Stability AI is enhancing its lineup of generative AI models with the introduction of Stable Video 4D, a significant advancement in video generation technology.
While numerous generative AI tools for video creation exist, such as OpenAI's Sora, Runway, Haiper, and Luma AI, Stable Video 4D distinguishes itself by building upon Stability AI's existing Stable Video Diffusion model, which transforms images into videos. This new model not only accepts video input but also generates multiple novel-view videos from eight different perspectives.
Varun Jampani, team lead for 3D Research at Stability AI, shared, “We envision Stable Video 4D being utilized in movie production, gaming, AR/VR, and various applications where there’s a need to view dynamically moving 3D objects from different camera angles.”

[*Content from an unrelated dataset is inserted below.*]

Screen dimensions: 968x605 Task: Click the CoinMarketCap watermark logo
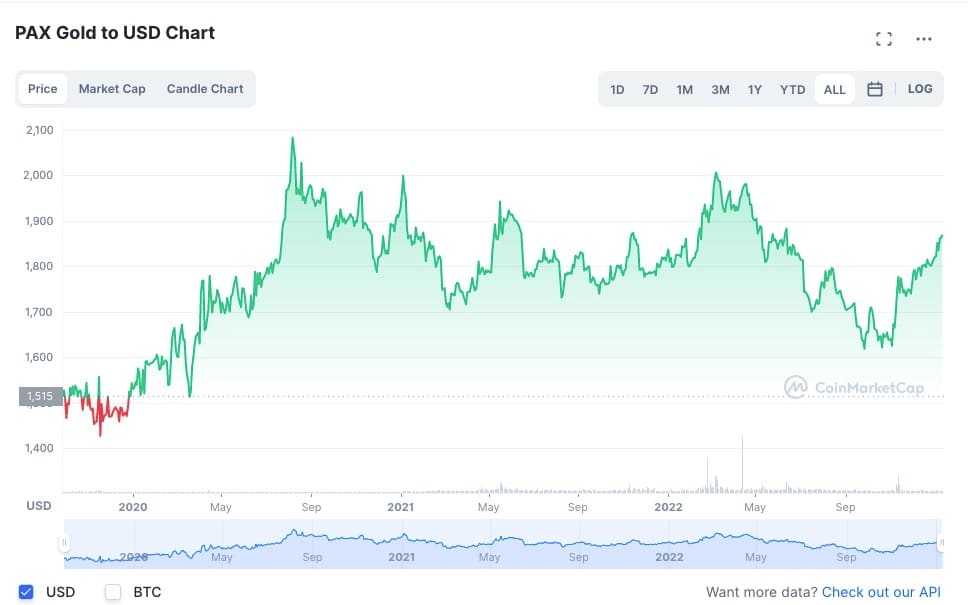(x=854, y=388)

Advancing Beyond 2D: From Stable Video 3D to Stable Video 4D
Stable Video 4D represents a leap beyond Stability AI’s previous offering, Stable Video 3D, introduced in March. This earlier model allowed users to create short 3D videos from image or text prompts. In contrast, Stable Video 4D incorporates an additional dimension: time.
Jampani clarified that the four dimensions consist of width (x), height (y), depth (z), and time (t), enabling Stable Video 4D to render a moving 3D object from various angles and within different timeframes.
“Our innovation stems from merging the capabilities of our Stable Video Diffusion and Stable Video 3D models, fine-tuned with a meticulously curated dynamic 3D object dataset,” Jampani explained.
Stable Video 4D innovatively synthesizes novel view videos and generates moving images within a single network, unlike existing models that use separate systems for these functions. Additionally, it employs enhanced attention mechanisms, allowing each video frame to seamlessly connect to neighboring frames across different angles and timestamps, resulting in improved 3D coherence and temporal smoothness.
Differentiating Generative AI Techniques
While generative AI for 2D images often utilizes infill and outfill techniques to complete images, Stable Video 4D operates differently. Rather than relying on partial input data, it comprehensively synthesizes all eight novel view videos from the initial video input as a guide.
“Stable Video 4D synthesizes these videos from scratch without transferring explicit pixel data from input to output. Instead, the network relies on implicit information flow,” Jampani stated.
Stable Video 4D is currently accessible for research evaluation on Hugging Face, with commercial offerings yet to be announced.
According to Jampani, “Stable Video 4D can handle single-object videos several seconds long against plain backgrounds. We aim to extend its capabilities to longer videos and more complex scenes.”